Green Party community campaigner Fabian Frenzel says there are lessons to be learned from the Marble Arch mound

Extinction Rebellion take over Marble Arch

The opening of the ‘Marble Arch Mound’ arguably did not go as Westminster Council, which commissioned the project, and the architects MVRDV, who realised it, would have hoped. Within days Londoners had collectively put their thumbs down. When I first saw it, I have to admit, I was also underwhelmed.

Not only does the Mound look a lot less impressive in reality than what was promised. It also seems to be beset with problems, not having been finished in time for its launch at the end of July. In crisis mode, Westminster council decided to waive the ticket cost (£4.50 per person) for the month of August and will refund those who already bought them.  Now the deputy leader of Westminster council, Melvyn Caplan, has resigned in light of the spiralling costs of the unloved project, which stand at £6million.

In principle, the idea of the Mound is not a bad one. The council hopes to revive the blighted Oxford Street and the wider West End after the pandemic. By creating a visitor attraction with the Mound, more people may be enticed to visit the surrounding streets.

The Mound also wanted to be a green statement: the makers MVRDV claim it is almost fully re-useable (scaffolding holds the structure up and the decorative turf and trees can be used in gardens and parks). Aesthetically, MVRDV aims for the Mount to reconnect Marble Arch to Hyde Park. It has been ‘disconnected’ ever since 1960, when urban planners thought little of green spaces and plastered a multi-lane roundabout over Speakers Corner, creating a traffic island with the Marble Arch in its middle.

Sadly, the Mound does not actually re-green any road space. It sits on the traffic island, which pedestrians and cyclists can only cross by daring death on the busy roads. It does not have to be like this: remember when Extinction Rebellion occupied the streets around Marble Arch in Spring 2019 and erected a camp on the site of where the Mound sits now?

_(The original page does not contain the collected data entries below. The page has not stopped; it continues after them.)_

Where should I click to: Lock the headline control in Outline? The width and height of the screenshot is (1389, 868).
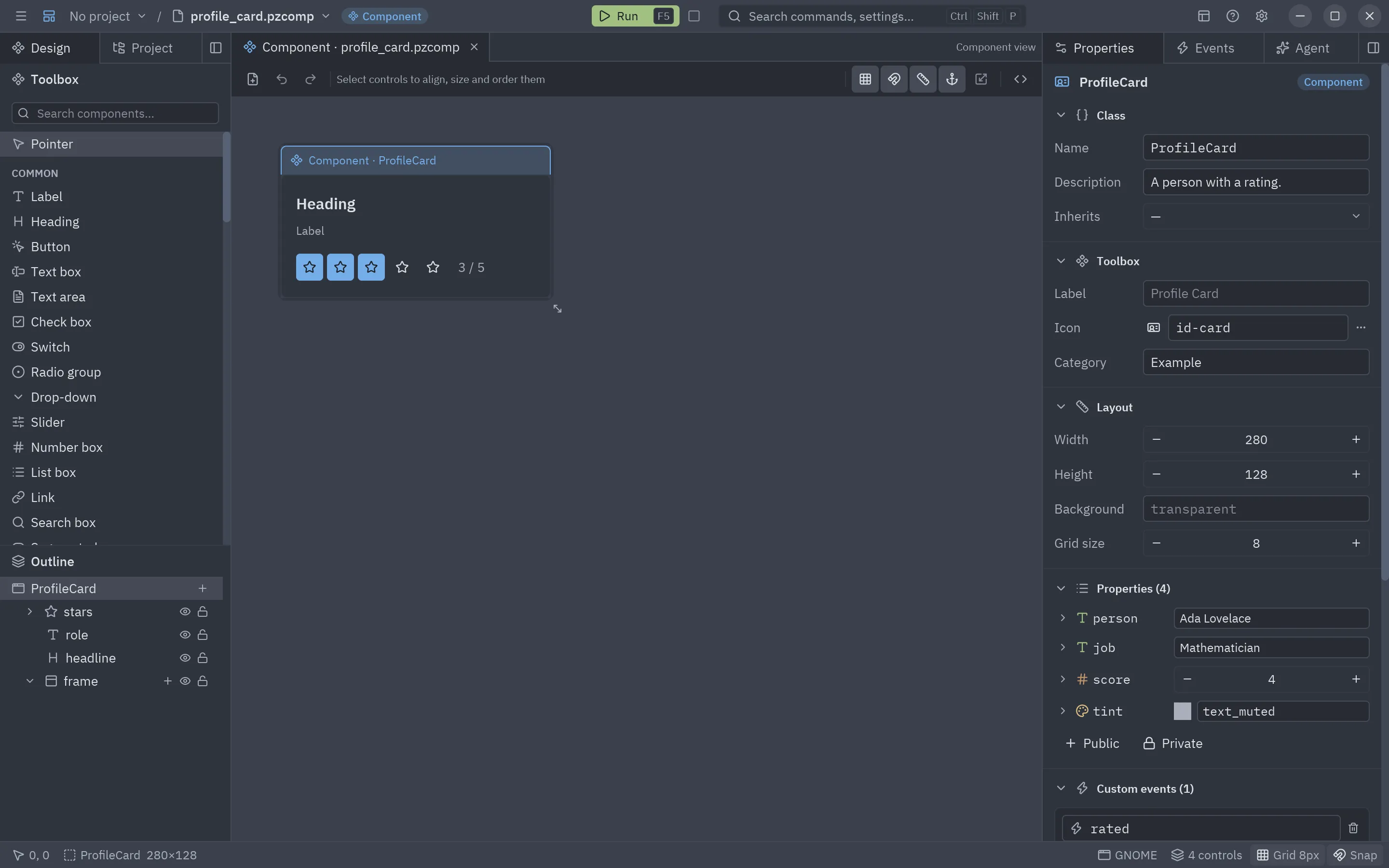[203, 658]
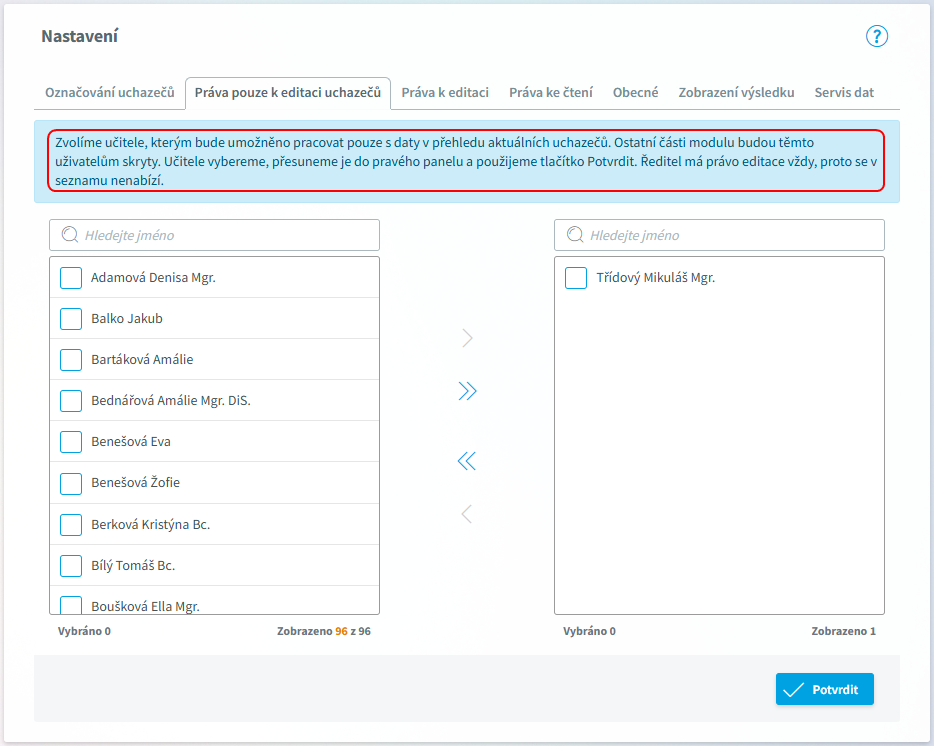
Task: Click the move all left double arrow
Action: pos(467,461)
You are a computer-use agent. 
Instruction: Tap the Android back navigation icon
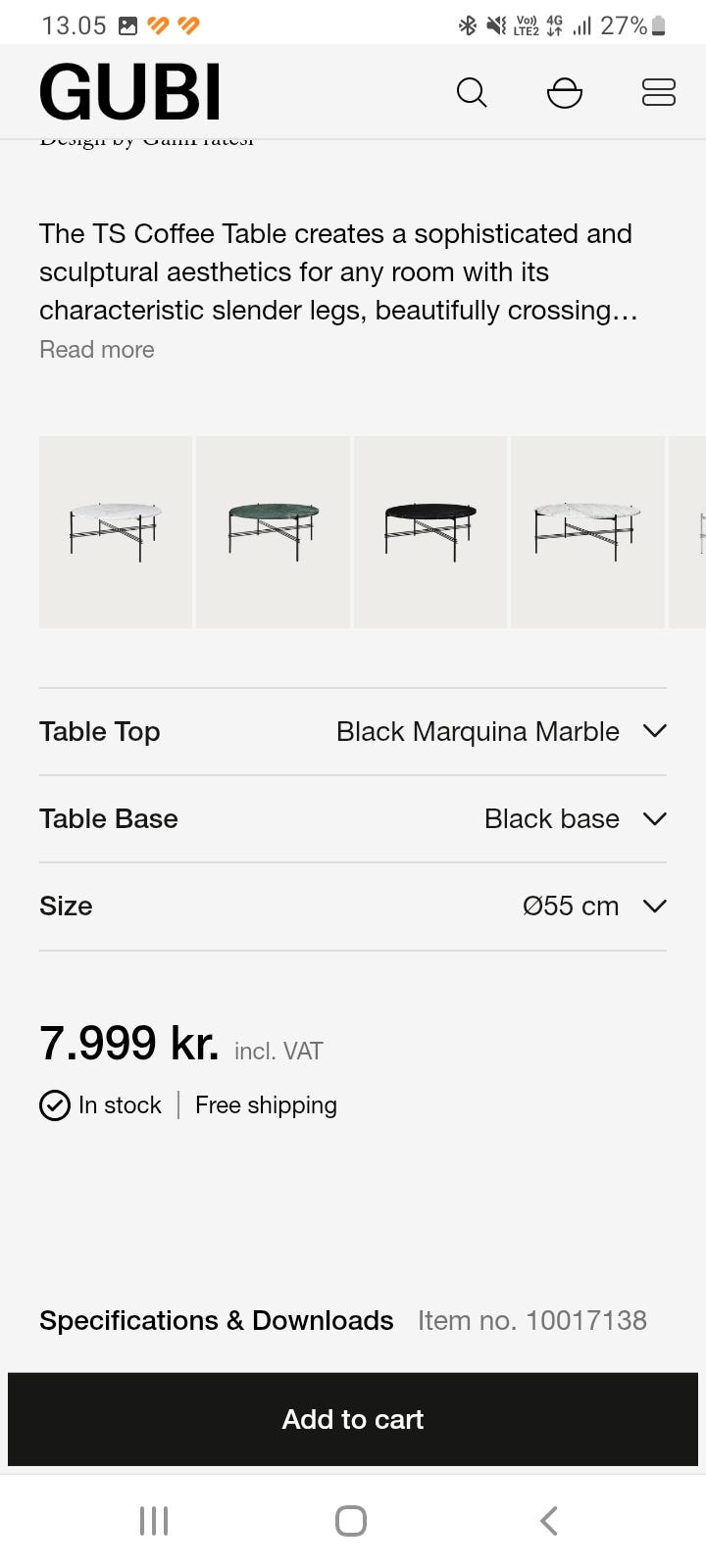coord(549,1521)
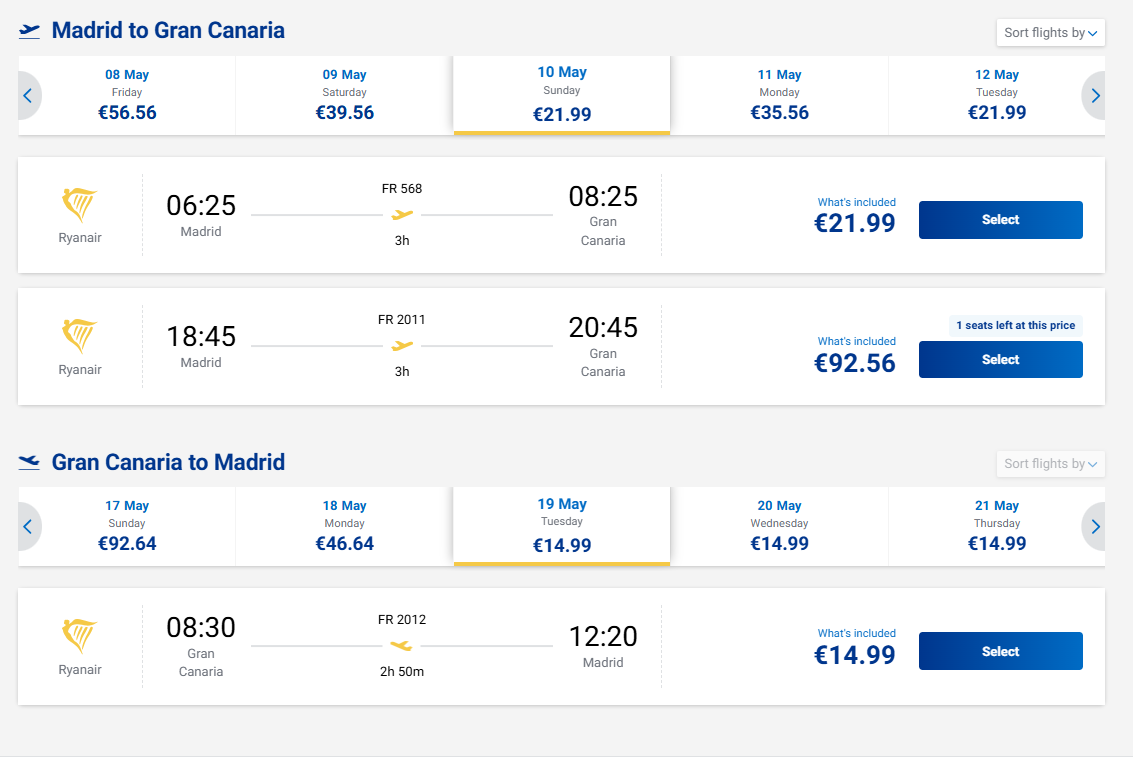Open the outbound Sort flights by dropdown

click(x=1050, y=33)

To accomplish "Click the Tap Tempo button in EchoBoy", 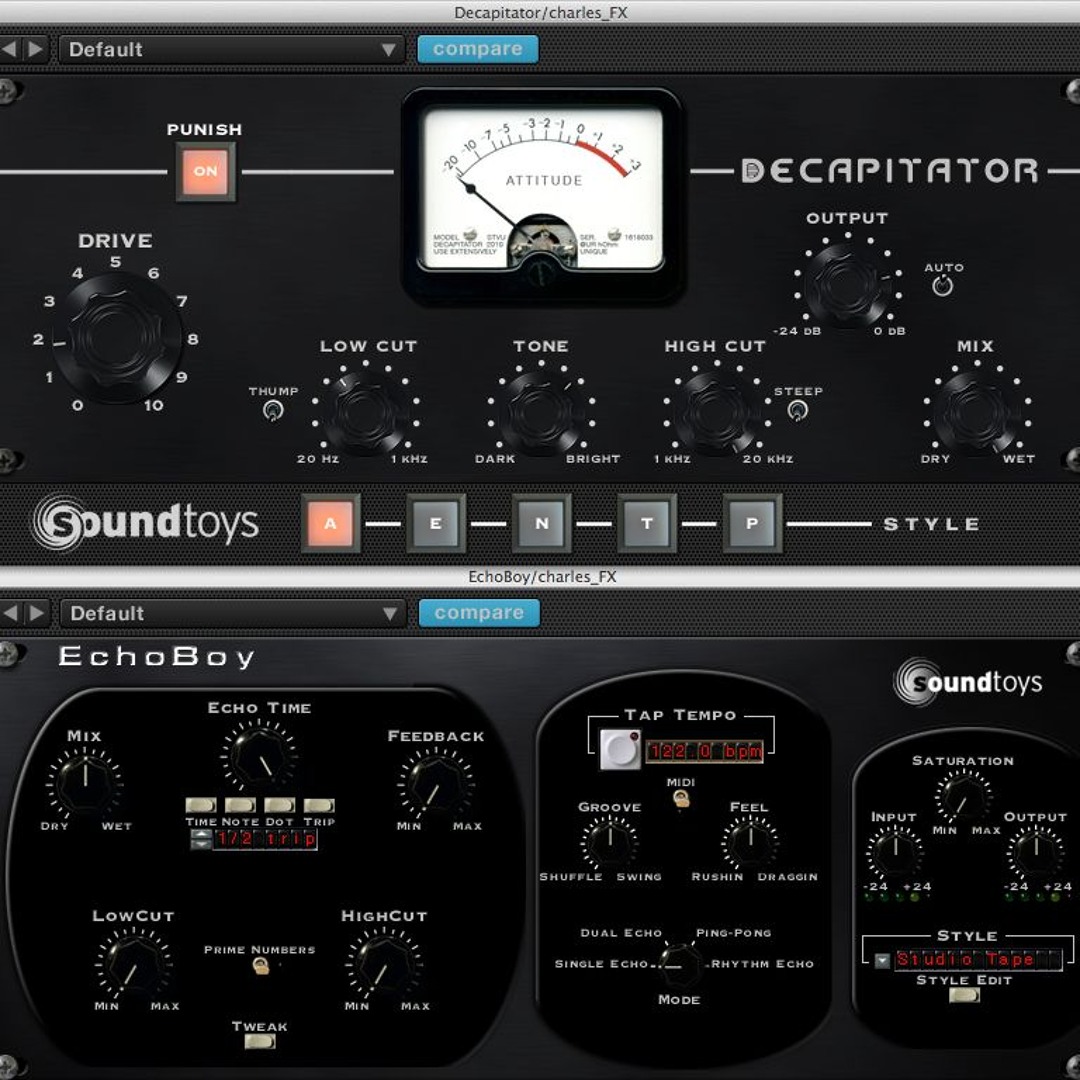I will pyautogui.click(x=619, y=750).
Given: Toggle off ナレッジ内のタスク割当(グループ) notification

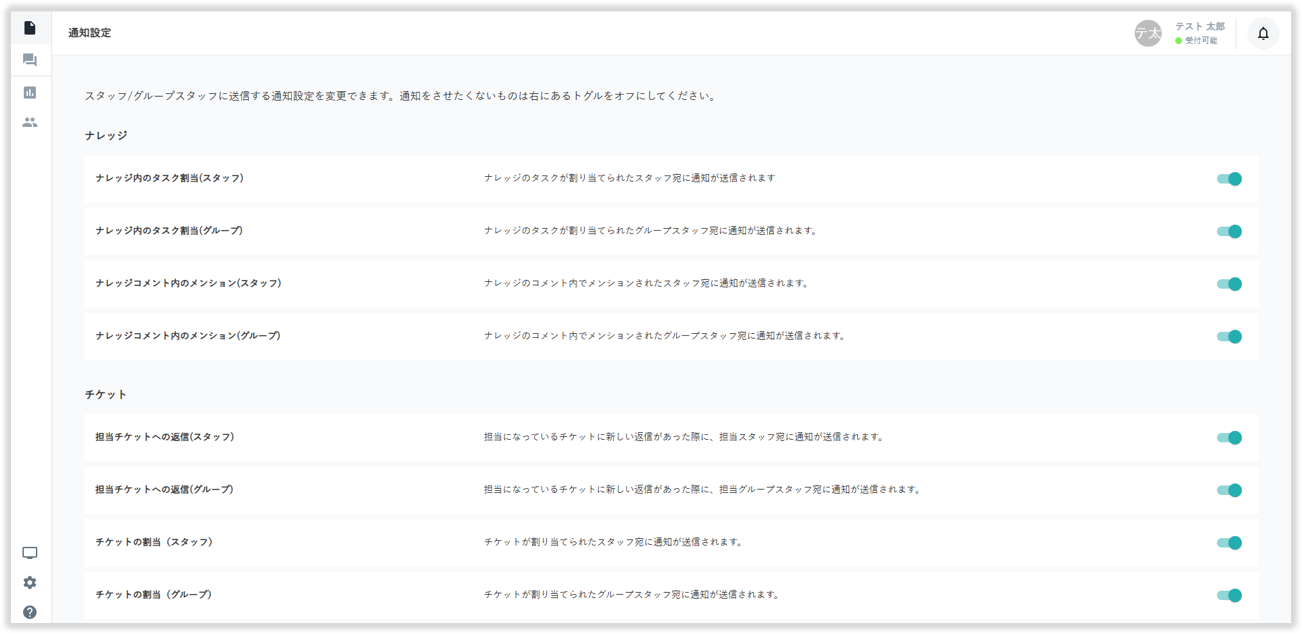Looking at the screenshot, I should [1229, 231].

XR achieved all the Marble Arch Mound wants to do, and certainly with a much smaller budget. For a few days in April, Marble Arch was once again connected to Hyde Park. The usually noisy and polluted place was filled with life. Kids drew on the multi-lane roads. 

As for the businesses on Oxford Street: they benefit from what Greens have demanded for decades: a pedestrianised, liveable urban space, which is healthy and fun to be in. 

Many Londoners agreed. See this article from the Evening Standard.

Here’s the real lesson from the Marble Arch Mound saga: Oxford Street should be car-free in its entirety, extending the planned part-pedestrianising of Oxford Circus all the way up to Marble Arch. This will bring back healthy streets, and that is what will bring people back into the city. And while we are at it, we should also be linking the park back to Marble Arch by closing the road that separates them. We do not need to raise a mountain to do so, just some common sense.